Michuda noted that Gola also earned respect in subtle ways, such as telling La Salle's athletic director the team needed to be in a hotel on City Avenue over the Christmas break, not in otherwise-empty dorms. When he missed practice for his government duties, assistants Curt Fromal and Lefty Ervin could handle it.

"We all knew he had never coached before," Cannon said. "We all had confidence in just his basketball knowledge, that he would know how to handle the situation. I think he recognized a group of very fine basketball players. All we really needed was some leadership."

Unflappable was a word Michuda used. Never flapped? "He might get a little red and stand up during games," Michuda said.

"Curt [Fromal] said it to me last night," Dunphy said this week. "He was a man's man. 'Here is the job. You get the job done'. There was no B.S. about him. He made it very simple. If there was a guy ahead of you on a fastbreak, get him the ball."

In November 1969, Gola was elected Philadelphia city controller, on a ticket with District Attorney Arlen Specter. His second season at La Salle became his last as coach.

But for a small group of Explorers, Gola had changed the arc of their lives.
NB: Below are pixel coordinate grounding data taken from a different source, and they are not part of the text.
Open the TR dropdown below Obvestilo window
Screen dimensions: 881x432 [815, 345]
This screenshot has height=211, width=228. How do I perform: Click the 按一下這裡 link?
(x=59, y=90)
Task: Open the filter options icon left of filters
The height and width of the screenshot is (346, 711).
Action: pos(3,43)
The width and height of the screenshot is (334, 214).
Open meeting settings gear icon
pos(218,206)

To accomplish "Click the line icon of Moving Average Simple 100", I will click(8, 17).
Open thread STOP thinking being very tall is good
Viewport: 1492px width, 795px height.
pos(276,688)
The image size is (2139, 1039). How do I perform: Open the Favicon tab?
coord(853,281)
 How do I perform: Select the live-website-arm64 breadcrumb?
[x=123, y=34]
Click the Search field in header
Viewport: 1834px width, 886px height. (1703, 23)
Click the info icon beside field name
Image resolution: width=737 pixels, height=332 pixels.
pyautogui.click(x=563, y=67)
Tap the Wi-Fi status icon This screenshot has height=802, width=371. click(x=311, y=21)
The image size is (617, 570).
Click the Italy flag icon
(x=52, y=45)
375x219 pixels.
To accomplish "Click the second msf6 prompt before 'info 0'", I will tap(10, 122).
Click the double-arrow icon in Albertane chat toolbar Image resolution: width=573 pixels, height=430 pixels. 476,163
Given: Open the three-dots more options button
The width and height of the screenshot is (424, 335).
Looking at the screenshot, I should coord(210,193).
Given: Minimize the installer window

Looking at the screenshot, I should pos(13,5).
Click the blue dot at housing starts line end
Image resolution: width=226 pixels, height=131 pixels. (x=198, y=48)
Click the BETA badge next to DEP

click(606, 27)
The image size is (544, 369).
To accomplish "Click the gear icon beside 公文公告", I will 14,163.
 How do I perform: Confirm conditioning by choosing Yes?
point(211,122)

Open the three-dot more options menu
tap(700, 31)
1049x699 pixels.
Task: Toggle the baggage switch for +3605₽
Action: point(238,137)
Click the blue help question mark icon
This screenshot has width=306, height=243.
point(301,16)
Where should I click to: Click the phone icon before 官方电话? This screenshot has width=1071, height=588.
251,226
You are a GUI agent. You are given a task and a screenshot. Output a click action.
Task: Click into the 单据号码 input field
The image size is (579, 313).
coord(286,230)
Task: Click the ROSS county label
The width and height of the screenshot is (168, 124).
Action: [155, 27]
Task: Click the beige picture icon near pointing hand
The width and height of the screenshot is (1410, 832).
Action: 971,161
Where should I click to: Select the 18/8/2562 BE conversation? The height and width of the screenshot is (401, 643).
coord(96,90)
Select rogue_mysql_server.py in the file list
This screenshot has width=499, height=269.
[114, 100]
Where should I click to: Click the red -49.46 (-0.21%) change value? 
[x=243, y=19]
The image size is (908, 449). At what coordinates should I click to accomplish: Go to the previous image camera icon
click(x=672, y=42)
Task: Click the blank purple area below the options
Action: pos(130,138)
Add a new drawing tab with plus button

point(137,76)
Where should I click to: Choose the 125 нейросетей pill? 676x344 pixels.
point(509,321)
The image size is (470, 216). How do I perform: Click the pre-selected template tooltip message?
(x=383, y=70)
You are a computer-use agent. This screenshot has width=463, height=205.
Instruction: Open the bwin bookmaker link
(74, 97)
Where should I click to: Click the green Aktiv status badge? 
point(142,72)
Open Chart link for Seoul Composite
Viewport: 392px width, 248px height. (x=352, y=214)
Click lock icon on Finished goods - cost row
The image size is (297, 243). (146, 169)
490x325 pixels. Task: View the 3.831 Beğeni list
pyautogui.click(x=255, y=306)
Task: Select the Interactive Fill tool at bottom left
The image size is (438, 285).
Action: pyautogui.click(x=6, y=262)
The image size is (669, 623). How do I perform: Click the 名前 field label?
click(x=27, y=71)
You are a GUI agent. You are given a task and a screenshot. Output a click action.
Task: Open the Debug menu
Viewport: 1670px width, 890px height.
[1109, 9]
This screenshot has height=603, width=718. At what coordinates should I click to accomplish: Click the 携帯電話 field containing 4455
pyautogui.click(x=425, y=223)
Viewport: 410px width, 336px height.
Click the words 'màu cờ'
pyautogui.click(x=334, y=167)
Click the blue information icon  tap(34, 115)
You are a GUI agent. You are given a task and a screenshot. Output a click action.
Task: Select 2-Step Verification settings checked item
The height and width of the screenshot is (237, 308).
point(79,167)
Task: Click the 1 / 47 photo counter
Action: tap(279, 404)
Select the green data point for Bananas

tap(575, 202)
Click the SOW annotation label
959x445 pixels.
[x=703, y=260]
Not all are still alive, but most are trying to get to the services Thursday in Huntingdon Valley. Cannon up from Fort Myers, Fla., Taylor in from Denver.

Dunphy had gotten a call last week from Gola's wife, Caroline. It was time to say goodbye. Dunphy got to the nursing home on Friday morning.

"I went over to him, just rubbed his head a little bit, told him I love him," Dunphy said. "There wasn't any response. Could he hear it? That's questionable."

Speaking over the phone about his old coach, Fatty Taylor used the phrase he prepared me. He wasn't just talking about hoops - although he meant that, too.

"Tom Gola helped me in so many ways," Taylor said. "He taught me about being a teammate, and being a human being."